═════ QUOTED PASSAGE ═════

Leggings product size measurement
In the measurement guide presented by each brand, the measurements were presented differently, even though the measurement locations and the product sizes were the same for each item. The actual size measurement indicated that the length of the leggings combined with the waistband and outseam lengths of Brand E was the shortest (84.0 cm), and that the longest was that of Brand D (92.0 cm). The waist circumference had the largest deviation, of 9.0 cm, from a minimum of 23.0 cm to a maximum of 32.0 cm. The hip circumference ranged from 32.5 to 39.5 cm, and the thigh circumference ranged from 20.3 to 22.5 cm. In the front, crotch length was the longest with Brand H at 15.0 cm, and the shortest was Brand F, at 10.8 cm. In the back, crotch length was the longest for Brand D, at 27 cm, and the shortest was Brand B, at 18.5 cm. The difference between the crotch front length and the crotch back length was the largest difference, with Brand D at 15.5 cm, and the smallest difference was with Brand B, at 5.0 cm. For the waistband, Brand A had a constant band length of 13.0 cm from the front, side, and back of the waistband. Brand H had the greatest width at the front and back of the waistband at 14.0 cm and 15.0 cm, respectively. The front and side of the waistband of Brand B were the shortest, at 9.0 cm and 9.5 cm, respectively, whereas Brands D, E, and F had a waistband shorter in the back than in the front (Table 6). In all brands, the stature dimensions were not reflected in the sale of the product, and online product sales website presented the length of leggings only with the category of the total length, which was the same as the sum of the waistband length and the outseam length. As such, even within the same size, it will be difficult for consumers to select the right size when purchasing leggings, because the size and deviations of products for each brand are not the same.
Garment-pressure measurement of leggings
By measuring the clothing pressure of the commercial leggings analyzed in this study, it was found that five products of Brands A, C, D, G, and H exhibited the highest clothing pressure at measuring point c (back side of calf), and that three products of Brands B, E, and F exhibited the highest clothing pressure at measuring point d (back side below the knee girth). According to the measurement results (Table 7), the clothing pressure in point b1 (endpoint of the gastrocnemius muscle) was distributed at 11.62–15.38 mmHg, and was the highest in Brand H. On the other hand, the clothing pressure of point d was distributed at 17.35–9.47 mmHg, and was the highest in Brand E and F. In addition, point c had the largest deviation of clothing pressure between brands at 22.22 mmHg and point f at 3.80 mmHg, the smallest deviation.
By examining the flow of the clothing pressure by the measurement region, it was found that the clothing pressure of Brand A decreased in the order of measuring points c > f > g > b1 > d, that of Brand B decreased in the order of measuring points d > c > b1 > f > g, that of Brand C decreased in the order of measuring points c > g > d > f > b1, that of Brand D decreased in the order of measuring points c > d > b1 > f > g, that of Brand E decreased in the order of measuring points d > c > b1 > f > g, that of Brand F decreased in the order of measuring points d > f > c > b1 > g, that of Brand G decreased in the order of measuring points c > b1 > f > d > g, and that of Brand H decreased in the order of measuring points c > b1 > d > g > f (Fig. 3). In addition, according to the European prestandard pressure classes for medical compression hosiery ENV 12718:2001 (2001) in the graph shown Fig. 3, indicates pressure that increases gradually from the thigh to the ankle region. However, the graphs of the commercial leggings products investigated in this study did not show the incremental pressure and did not achieve graduated pressure for each body part.

═════ INFORMATION SUPPLIED ═════

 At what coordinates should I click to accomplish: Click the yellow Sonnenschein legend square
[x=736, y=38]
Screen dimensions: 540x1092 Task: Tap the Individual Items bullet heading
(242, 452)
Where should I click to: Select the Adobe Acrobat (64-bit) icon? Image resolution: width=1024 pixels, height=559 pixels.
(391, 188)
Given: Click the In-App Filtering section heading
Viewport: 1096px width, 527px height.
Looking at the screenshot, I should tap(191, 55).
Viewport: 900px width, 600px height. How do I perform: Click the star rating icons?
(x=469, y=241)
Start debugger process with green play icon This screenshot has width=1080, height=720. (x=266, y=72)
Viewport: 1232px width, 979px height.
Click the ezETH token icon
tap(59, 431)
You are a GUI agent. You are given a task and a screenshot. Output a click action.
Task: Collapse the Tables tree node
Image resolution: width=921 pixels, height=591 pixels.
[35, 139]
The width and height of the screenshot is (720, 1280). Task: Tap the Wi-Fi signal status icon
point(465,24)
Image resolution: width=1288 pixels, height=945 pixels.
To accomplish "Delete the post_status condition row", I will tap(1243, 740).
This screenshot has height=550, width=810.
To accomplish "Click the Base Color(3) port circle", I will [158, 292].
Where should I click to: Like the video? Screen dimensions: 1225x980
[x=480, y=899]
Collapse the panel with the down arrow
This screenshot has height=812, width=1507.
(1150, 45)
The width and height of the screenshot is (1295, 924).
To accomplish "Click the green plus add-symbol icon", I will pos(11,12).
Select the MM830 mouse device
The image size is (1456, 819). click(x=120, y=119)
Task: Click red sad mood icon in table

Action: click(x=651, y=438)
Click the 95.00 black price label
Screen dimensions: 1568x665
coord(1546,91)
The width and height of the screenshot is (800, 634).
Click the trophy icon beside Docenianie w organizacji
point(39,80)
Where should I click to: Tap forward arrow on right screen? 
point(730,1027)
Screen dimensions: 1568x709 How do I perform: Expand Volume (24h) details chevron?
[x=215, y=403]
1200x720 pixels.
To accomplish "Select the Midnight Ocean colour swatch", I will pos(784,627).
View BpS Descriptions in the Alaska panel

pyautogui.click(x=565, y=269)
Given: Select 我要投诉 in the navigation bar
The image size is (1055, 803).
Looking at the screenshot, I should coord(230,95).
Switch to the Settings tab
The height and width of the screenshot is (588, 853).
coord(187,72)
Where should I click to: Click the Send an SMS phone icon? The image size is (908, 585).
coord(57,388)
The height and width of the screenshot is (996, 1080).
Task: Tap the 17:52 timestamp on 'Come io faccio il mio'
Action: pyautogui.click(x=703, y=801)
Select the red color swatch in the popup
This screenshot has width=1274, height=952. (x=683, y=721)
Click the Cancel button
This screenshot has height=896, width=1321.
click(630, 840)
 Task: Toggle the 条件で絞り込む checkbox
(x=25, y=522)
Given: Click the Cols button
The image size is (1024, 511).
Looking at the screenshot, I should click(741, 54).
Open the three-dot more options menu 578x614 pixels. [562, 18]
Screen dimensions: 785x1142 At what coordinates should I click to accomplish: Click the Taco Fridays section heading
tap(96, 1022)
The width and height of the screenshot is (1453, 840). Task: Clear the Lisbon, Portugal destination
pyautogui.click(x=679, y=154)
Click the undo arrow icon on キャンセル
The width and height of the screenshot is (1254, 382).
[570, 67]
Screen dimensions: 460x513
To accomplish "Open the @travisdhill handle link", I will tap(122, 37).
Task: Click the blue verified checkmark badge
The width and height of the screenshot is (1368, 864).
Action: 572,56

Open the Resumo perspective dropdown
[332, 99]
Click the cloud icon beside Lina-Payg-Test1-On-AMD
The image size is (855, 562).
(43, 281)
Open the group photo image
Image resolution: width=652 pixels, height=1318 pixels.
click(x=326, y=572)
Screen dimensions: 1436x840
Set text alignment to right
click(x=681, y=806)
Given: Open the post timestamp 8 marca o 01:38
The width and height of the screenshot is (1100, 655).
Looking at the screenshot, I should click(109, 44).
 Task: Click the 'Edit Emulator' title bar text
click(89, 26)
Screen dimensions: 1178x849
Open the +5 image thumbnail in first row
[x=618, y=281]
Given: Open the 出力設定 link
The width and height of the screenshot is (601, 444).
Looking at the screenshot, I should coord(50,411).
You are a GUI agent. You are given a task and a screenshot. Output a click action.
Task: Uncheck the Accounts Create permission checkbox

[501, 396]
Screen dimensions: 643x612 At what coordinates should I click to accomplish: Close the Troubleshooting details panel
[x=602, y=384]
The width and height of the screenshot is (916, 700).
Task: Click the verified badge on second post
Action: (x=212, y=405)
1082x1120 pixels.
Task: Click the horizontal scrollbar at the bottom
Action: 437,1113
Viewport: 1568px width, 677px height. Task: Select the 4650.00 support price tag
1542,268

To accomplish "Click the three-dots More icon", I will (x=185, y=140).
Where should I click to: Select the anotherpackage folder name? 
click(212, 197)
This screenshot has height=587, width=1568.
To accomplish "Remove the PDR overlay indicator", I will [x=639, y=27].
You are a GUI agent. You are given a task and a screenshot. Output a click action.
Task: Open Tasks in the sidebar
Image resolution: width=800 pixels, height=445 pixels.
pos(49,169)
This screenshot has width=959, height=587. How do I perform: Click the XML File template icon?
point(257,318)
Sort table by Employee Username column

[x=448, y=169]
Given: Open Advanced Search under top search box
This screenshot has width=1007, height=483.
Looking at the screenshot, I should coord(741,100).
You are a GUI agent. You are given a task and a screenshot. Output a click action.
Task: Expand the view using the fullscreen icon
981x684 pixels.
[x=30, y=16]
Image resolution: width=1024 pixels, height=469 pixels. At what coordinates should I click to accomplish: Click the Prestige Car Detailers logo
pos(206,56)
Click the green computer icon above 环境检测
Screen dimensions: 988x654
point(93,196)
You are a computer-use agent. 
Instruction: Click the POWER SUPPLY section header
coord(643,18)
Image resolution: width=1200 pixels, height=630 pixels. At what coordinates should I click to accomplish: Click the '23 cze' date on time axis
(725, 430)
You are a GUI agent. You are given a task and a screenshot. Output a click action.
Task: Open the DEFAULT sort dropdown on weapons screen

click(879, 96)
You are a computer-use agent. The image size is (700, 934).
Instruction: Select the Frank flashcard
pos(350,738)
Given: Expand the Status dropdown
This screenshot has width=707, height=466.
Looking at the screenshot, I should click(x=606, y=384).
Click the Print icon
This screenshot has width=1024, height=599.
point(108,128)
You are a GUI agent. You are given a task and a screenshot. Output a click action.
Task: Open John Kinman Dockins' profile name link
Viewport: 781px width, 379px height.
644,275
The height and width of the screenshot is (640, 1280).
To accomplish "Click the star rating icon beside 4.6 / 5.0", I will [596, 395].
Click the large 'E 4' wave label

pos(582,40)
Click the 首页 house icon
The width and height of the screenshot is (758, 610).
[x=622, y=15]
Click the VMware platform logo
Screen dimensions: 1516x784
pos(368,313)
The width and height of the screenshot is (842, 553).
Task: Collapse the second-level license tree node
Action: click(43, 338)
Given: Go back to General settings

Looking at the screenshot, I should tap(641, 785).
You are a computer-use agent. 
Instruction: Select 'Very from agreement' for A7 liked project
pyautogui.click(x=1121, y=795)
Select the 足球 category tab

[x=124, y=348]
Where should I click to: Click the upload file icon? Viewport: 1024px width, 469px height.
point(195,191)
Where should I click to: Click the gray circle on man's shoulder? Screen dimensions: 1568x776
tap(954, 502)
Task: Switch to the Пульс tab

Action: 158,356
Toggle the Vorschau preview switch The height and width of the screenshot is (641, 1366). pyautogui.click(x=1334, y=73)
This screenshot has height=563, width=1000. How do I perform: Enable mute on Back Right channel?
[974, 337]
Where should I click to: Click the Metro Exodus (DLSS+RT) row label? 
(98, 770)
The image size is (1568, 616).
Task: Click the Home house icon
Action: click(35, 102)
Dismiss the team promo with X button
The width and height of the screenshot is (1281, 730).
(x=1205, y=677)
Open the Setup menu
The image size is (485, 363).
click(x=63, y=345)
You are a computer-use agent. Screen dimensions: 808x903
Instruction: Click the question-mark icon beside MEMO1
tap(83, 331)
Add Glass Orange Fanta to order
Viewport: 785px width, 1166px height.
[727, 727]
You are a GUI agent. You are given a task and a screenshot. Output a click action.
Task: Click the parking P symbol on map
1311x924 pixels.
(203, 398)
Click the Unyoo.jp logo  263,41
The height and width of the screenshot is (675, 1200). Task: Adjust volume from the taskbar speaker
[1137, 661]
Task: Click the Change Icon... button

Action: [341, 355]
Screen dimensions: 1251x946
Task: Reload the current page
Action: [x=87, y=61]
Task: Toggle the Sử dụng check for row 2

═════

• _WHAT NEEDS TO BE DONE_: Duplicate the part of the leggings measurement text above, starting at "Garment-pressure measurement of" and ending at "the smallest deviation.".

• _ANSWER BELOW_:
Garment-pressure measurement of leggings
By measuring the clothing pressure of the commercial leggings analyzed in this study, it was found that five products of Brands A, C, D, G, and H exhibited the highest clothing pressure at measuring point c (back side of calf), and that three products of Brands B, E, and F exhibited the highest clothing pressure at measuring point d (back side below the knee girth). According to the measurement results (Table 7), the clothing pressure in point b1 (endpoint of the gastrocnemius muscle) was distributed at 11.62–15.38 mmHg, and was the highest in Brand H. On the other hand, the clothing pressure of point d was distributed at 17.35–9.47 mmHg, and was the highest in Brand E and F. In addition, point c had the largest deviation of clothing pressure between brands at 22.22 mmHg and point f at 3.80 mmHg, the smallest deviation.